Rewrite the rows starting at the line that contains "Where should I" and continuing through the last row, replacing "beside" with "next to" and changing nothing else. Omit the pictures from your answer.

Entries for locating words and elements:
-*-*-

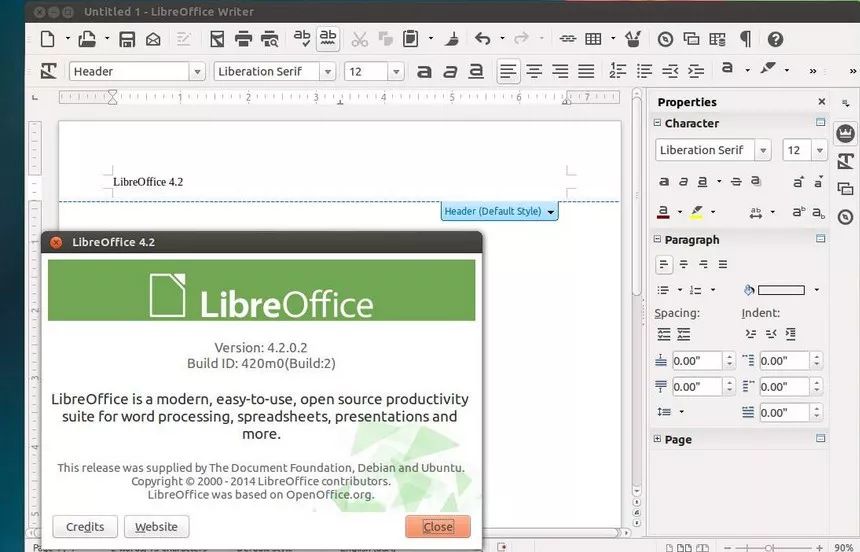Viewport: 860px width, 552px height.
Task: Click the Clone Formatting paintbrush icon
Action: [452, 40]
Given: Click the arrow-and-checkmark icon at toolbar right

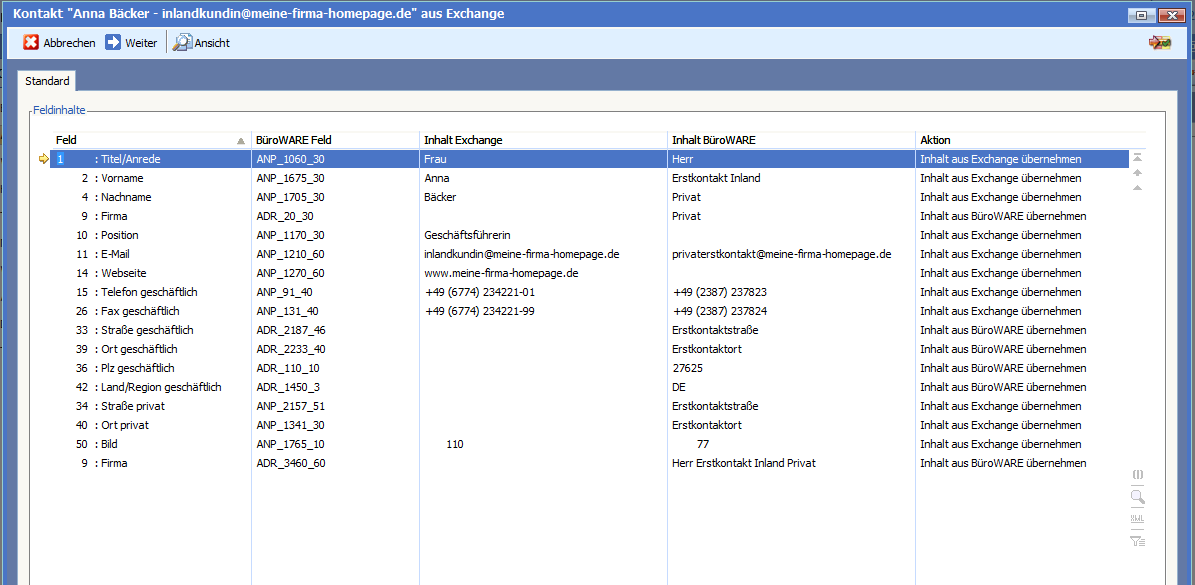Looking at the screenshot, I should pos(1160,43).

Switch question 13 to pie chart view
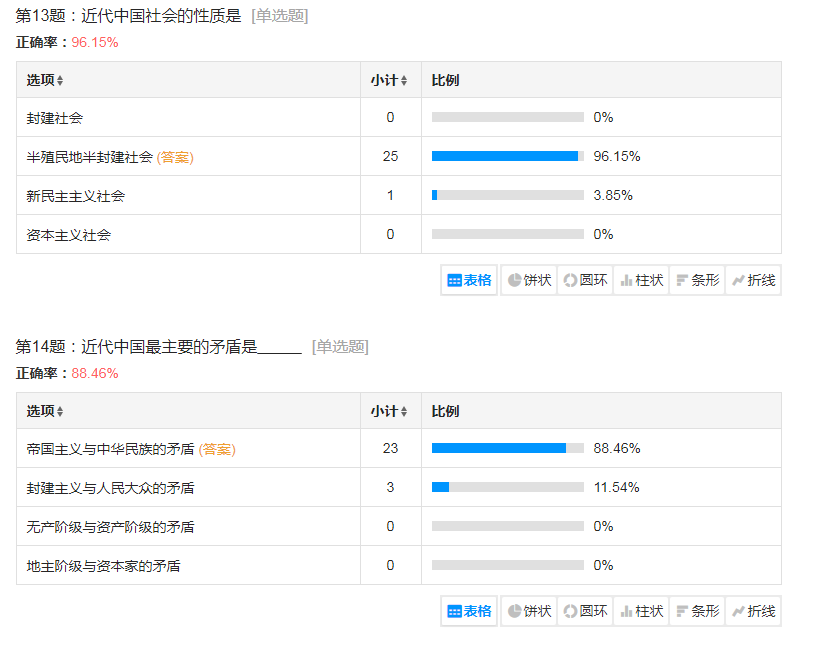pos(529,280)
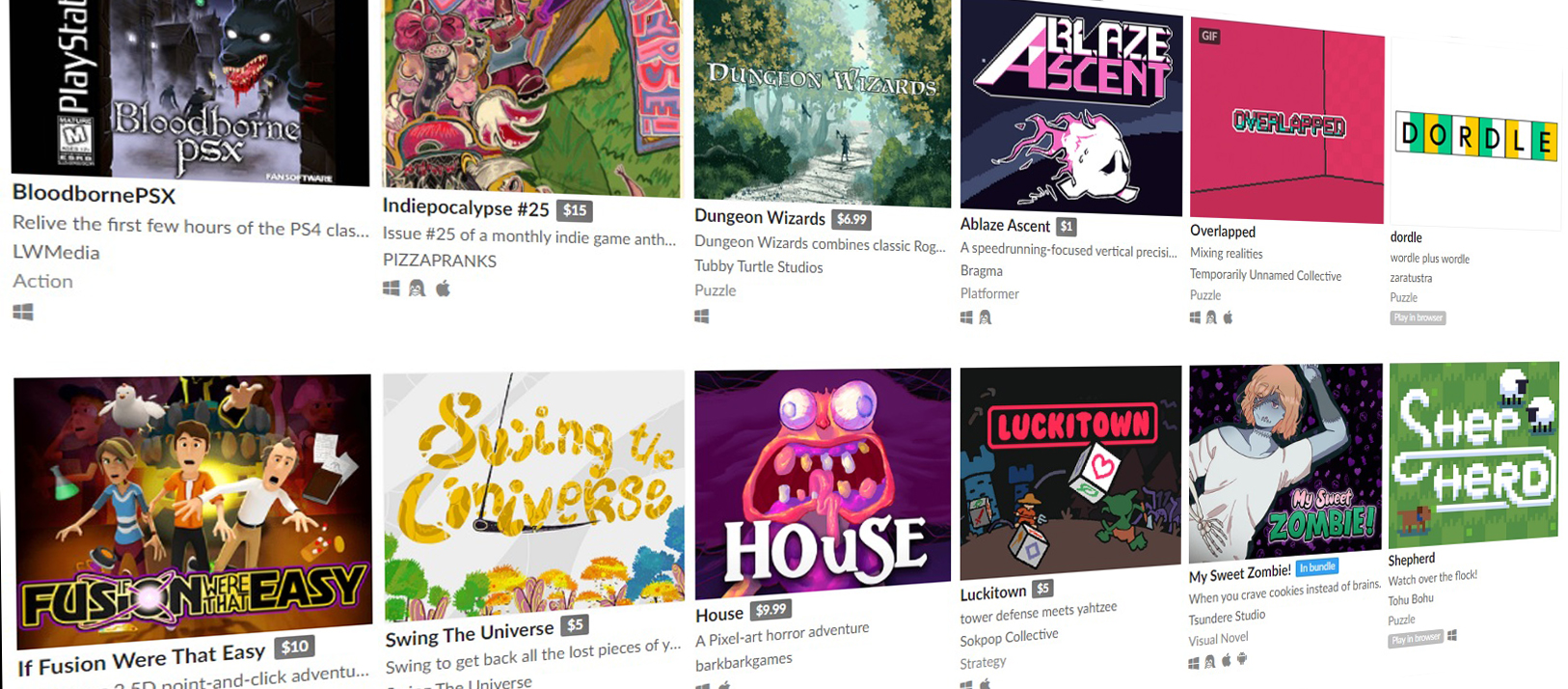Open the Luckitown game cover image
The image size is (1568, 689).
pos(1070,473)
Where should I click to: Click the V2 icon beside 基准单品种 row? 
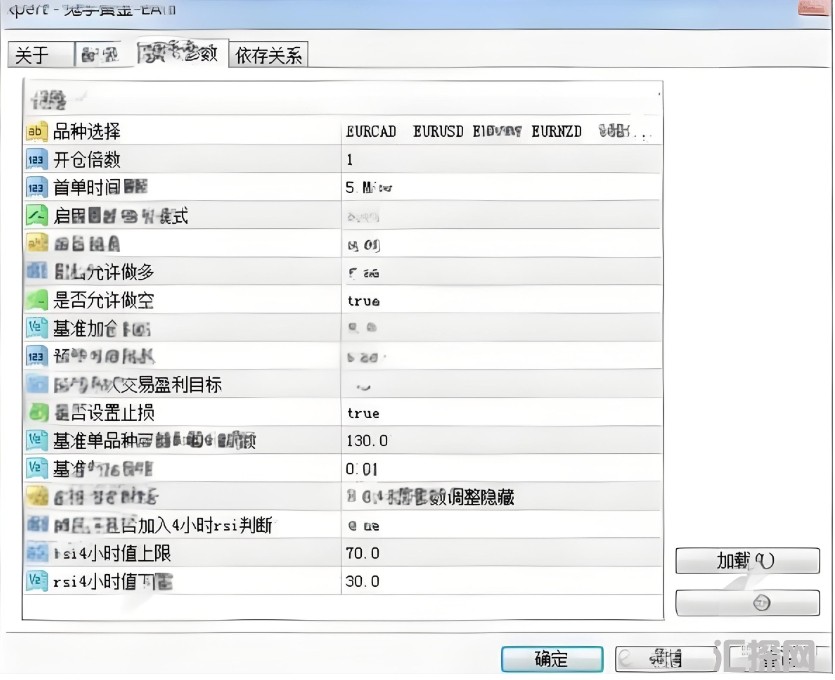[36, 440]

-*-*-

Output for this exercise.
Where should I click to: Click the V2 icon next to 基准单品种 row? 
[36, 440]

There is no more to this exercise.